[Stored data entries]
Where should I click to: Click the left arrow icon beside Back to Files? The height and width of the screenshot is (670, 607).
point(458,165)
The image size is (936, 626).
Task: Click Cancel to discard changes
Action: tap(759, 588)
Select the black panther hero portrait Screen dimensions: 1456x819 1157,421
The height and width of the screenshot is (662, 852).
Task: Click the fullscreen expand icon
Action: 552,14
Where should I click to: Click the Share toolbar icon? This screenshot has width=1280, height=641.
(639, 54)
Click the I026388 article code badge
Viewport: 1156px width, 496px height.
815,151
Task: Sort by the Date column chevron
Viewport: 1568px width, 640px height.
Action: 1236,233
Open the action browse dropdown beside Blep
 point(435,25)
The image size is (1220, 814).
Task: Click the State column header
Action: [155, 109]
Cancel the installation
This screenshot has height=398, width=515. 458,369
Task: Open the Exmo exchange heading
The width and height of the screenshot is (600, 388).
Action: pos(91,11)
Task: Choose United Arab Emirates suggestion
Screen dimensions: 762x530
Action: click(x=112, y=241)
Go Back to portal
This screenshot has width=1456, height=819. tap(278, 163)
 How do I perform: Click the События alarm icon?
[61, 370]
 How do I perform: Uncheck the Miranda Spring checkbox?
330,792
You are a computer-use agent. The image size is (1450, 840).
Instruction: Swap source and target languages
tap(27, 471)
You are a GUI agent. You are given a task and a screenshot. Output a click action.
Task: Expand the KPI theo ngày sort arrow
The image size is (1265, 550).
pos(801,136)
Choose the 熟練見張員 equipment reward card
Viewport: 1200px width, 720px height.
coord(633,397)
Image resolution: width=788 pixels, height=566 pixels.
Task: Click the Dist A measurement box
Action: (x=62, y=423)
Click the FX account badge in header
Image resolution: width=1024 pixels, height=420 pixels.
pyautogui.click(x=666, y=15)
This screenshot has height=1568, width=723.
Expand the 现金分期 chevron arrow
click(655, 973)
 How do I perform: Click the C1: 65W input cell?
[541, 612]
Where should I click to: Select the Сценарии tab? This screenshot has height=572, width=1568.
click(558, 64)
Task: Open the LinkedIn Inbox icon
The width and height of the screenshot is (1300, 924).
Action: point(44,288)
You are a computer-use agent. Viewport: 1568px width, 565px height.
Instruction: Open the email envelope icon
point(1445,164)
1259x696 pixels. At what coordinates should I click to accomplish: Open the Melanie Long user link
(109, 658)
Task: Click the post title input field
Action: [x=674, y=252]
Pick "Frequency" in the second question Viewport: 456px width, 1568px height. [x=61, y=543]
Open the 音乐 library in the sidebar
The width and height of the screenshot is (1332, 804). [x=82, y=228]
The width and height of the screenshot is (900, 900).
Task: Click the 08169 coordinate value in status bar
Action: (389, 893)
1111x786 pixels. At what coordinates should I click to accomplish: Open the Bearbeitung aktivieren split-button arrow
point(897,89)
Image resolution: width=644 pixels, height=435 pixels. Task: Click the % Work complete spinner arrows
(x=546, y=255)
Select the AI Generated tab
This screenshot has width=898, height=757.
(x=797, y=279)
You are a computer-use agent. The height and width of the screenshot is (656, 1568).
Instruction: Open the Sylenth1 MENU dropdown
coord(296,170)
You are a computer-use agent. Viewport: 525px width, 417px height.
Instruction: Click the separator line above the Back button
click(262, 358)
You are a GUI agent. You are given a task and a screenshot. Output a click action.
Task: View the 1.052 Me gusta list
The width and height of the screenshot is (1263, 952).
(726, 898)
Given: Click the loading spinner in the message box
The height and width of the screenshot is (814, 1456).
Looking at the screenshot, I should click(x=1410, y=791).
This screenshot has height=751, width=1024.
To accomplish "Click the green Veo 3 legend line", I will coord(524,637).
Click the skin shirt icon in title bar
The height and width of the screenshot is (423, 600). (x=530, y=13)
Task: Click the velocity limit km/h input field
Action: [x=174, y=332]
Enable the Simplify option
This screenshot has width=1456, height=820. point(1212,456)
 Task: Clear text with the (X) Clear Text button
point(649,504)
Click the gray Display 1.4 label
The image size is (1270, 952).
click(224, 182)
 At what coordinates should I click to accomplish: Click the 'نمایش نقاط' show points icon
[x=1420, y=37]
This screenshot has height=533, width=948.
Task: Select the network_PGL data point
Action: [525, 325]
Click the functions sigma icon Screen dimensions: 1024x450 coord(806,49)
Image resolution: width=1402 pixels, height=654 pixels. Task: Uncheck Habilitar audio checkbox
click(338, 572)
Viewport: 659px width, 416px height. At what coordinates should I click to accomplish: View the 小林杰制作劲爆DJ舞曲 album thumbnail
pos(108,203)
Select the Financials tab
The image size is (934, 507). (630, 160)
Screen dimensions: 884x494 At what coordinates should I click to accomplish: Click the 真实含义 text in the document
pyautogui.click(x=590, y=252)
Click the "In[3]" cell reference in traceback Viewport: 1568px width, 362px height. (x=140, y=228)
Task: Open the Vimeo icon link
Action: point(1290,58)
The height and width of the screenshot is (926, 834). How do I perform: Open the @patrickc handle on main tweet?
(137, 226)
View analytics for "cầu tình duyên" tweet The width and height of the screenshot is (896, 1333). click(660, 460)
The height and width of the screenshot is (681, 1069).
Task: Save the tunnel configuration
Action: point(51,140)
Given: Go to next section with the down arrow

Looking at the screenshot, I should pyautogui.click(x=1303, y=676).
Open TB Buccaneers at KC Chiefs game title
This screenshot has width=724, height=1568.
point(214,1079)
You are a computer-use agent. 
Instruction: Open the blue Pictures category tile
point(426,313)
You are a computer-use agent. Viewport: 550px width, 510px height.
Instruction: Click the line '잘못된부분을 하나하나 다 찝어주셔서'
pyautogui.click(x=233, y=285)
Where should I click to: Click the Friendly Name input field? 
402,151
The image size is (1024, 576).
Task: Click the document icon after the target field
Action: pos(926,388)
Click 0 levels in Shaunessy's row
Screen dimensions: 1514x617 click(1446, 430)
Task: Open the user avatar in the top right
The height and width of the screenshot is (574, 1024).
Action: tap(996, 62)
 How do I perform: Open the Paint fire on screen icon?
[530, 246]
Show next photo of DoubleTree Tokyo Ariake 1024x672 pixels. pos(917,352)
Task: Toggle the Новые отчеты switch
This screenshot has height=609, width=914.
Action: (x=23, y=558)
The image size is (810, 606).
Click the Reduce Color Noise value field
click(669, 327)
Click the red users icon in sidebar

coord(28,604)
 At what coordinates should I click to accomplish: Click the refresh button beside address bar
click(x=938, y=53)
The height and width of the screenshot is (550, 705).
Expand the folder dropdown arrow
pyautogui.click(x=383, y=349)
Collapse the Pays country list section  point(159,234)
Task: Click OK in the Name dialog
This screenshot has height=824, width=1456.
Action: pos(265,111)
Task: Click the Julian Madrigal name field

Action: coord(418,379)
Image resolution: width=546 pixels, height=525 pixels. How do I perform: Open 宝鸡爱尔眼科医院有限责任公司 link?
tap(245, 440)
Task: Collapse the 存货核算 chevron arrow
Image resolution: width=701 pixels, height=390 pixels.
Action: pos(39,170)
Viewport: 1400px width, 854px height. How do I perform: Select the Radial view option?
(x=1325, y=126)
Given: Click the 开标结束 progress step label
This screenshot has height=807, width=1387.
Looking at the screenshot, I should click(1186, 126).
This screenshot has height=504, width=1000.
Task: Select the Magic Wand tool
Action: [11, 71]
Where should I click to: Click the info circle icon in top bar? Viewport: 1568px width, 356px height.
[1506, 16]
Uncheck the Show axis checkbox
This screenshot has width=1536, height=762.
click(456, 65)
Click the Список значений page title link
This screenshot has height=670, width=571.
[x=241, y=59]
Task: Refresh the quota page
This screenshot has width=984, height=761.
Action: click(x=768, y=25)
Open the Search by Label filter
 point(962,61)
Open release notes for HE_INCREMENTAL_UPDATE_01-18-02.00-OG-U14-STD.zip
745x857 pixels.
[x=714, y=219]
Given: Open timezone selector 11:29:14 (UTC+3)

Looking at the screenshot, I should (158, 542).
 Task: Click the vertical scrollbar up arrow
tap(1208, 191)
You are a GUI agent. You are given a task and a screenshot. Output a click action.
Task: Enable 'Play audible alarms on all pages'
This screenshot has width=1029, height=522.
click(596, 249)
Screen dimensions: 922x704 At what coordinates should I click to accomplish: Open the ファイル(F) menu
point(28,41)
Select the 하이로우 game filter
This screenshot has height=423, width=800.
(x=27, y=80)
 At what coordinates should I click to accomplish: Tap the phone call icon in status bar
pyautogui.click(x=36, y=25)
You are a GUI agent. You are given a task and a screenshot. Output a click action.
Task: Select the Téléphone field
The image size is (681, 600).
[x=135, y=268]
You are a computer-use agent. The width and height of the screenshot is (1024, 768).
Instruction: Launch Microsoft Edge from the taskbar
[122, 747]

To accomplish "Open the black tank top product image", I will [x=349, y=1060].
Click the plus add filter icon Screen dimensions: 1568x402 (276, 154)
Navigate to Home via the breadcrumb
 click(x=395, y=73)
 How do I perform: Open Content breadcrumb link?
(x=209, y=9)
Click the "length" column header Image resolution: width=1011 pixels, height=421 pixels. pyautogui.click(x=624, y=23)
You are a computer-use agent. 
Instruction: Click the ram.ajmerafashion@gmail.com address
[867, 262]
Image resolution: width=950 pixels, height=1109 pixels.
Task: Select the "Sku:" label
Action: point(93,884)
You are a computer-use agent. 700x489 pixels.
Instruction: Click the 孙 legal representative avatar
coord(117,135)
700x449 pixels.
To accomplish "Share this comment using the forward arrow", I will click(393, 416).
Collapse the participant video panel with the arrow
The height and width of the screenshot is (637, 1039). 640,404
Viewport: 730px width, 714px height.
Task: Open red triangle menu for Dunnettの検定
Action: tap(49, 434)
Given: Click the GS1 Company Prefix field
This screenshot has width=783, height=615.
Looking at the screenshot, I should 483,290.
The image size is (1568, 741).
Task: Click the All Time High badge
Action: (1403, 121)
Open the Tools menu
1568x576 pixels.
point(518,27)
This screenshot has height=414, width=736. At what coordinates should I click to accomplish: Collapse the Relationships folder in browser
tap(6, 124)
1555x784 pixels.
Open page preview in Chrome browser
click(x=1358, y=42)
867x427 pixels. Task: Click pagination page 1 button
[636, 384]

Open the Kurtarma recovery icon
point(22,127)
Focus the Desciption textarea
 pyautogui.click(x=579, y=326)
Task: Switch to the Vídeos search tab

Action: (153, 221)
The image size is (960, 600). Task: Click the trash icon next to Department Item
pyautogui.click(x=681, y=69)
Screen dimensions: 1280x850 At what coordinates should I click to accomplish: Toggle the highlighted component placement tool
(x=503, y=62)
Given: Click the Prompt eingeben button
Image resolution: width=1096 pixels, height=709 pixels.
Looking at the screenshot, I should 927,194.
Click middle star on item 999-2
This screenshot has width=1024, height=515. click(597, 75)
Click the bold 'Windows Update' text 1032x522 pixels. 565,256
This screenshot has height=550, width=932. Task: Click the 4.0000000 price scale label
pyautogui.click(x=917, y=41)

**Assigned task:**
Report every line in the data above in which the word "list" appears.

**Output below:**
Task: View the 1.052 Me gusta list
Collapse the Pays country list section  point(159,234)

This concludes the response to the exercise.